Repeat the entries verbatim.
####
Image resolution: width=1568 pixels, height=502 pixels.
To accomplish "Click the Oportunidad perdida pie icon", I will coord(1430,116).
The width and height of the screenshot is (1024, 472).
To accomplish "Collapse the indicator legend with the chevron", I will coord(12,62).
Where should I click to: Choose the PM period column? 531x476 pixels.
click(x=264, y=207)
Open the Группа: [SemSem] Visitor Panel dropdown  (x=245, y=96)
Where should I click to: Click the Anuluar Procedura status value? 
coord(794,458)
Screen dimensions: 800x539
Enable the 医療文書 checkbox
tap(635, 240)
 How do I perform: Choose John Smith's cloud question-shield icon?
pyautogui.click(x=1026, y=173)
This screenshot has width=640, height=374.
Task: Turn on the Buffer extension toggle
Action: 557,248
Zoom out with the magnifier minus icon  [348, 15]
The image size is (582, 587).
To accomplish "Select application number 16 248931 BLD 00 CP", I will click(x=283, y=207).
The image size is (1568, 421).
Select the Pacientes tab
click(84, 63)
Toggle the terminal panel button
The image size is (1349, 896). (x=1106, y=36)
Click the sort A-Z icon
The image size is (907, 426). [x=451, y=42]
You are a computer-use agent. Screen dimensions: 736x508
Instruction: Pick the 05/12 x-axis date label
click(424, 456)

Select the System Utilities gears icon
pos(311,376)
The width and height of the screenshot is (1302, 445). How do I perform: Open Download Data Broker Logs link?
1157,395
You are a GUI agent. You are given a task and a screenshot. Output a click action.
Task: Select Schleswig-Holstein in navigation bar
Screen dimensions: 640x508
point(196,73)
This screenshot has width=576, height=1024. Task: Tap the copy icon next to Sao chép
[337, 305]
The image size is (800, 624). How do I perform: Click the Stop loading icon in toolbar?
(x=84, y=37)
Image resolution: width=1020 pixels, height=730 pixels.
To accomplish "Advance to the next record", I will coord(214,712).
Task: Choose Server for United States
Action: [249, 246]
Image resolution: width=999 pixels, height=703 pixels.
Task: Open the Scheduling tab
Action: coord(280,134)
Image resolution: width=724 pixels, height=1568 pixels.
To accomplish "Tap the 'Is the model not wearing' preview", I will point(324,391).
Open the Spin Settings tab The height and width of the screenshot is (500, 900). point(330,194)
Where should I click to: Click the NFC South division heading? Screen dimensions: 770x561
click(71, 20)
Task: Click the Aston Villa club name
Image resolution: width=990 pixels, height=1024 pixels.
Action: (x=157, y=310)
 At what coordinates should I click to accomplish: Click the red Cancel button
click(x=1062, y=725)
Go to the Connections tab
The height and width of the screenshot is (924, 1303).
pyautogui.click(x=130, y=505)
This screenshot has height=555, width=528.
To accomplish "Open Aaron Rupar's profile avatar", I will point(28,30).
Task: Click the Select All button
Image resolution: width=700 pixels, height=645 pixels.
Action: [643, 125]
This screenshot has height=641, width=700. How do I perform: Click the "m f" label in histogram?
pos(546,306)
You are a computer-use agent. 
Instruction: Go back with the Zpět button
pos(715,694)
####
__Exercise answer__:
Image resolution: width=1568 pixels, height=502 pixels.
To accomplish "Click the Oportunidad perdida pie icon", I will coord(1430,116).
The width and height of the screenshot is (1024, 472).
To accomplish "Collapse the indicator legend with the chevron", I will coord(12,62).
Where should I click to: Choose the PM period column? 531x476 pixels.
click(x=264, y=207)
Open the Группа: [SemSem] Visitor Panel dropdown  (x=245, y=96)
Where should I click to: Click the Anuluar Procedura status value? 
coord(794,458)
Screen dimensions: 800x539
Enable the 医療文書 checkbox
tap(635, 240)
 How do I perform: Choose John Smith's cloud question-shield icon?
pyautogui.click(x=1026, y=173)
This screenshot has width=640, height=374.
Task: Turn on the Buffer extension toggle
Action: 557,248
Zoom out with the magnifier minus icon  [348, 15]
The image size is (582, 587).
To accomplish "Select application number 16 248931 BLD 00 CP", I will click(x=283, y=207).
The image size is (1568, 421).
Select the Pacientes tab
click(84, 63)
Toggle the terminal panel button
The image size is (1349, 896). (x=1106, y=36)
Click the sort A-Z icon
The image size is (907, 426). [x=451, y=42]
You are a computer-use agent. Screen dimensions: 736x508
Instruction: Pick the 05/12 x-axis date label
click(424, 456)

Select the System Utilities gears icon
pos(311,376)
The width and height of the screenshot is (1302, 445). How do I perform: Open Download Data Broker Logs link?
1157,395
You are a GUI agent. You are given a task and a screenshot. Output a click action.
Task: Select Schleswig-Holstein in navigation bar
Screen dimensions: 640x508
point(196,73)
This screenshot has width=576, height=1024. Task: Tap the copy icon next to Sao chép
[337, 305]
The image size is (800, 624). How do I perform: Click the Stop loading icon in toolbar?
(x=84, y=37)
Image resolution: width=1020 pixels, height=730 pixels.
To accomplish "Advance to the next record", I will coord(214,712).
Task: Choose Server for United States
Action: [249, 246]
Image resolution: width=999 pixels, height=703 pixels.
Task: Open the Scheduling tab
Action: coord(280,134)
Image resolution: width=724 pixels, height=1568 pixels.
To accomplish "Tap the 'Is the model not wearing' preview", I will point(324,391).
Open the Spin Settings tab The height and width of the screenshot is (500, 900). point(330,194)
Where should I click to: Click the NFC South division heading? Screen dimensions: 770x561
click(71, 20)
Task: Click the Aston Villa club name
Image resolution: width=990 pixels, height=1024 pixels.
Action: (x=157, y=310)
 At what coordinates should I click to accomplish: Click the red Cancel button
click(x=1062, y=725)
Go to the Connections tab
The height and width of the screenshot is (924, 1303).
pyautogui.click(x=130, y=505)
This screenshot has height=555, width=528.
To accomplish "Open Aaron Rupar's profile avatar", I will point(28,30).
Task: Click the Select All button
Image resolution: width=700 pixels, height=645 pixels.
Action: [643, 125]
This screenshot has height=641, width=700. How do I perform: Click the "m f" label in histogram?
pos(546,306)
You are a computer-use agent. 
Instruction: Go back with the Zpět button
pos(715,694)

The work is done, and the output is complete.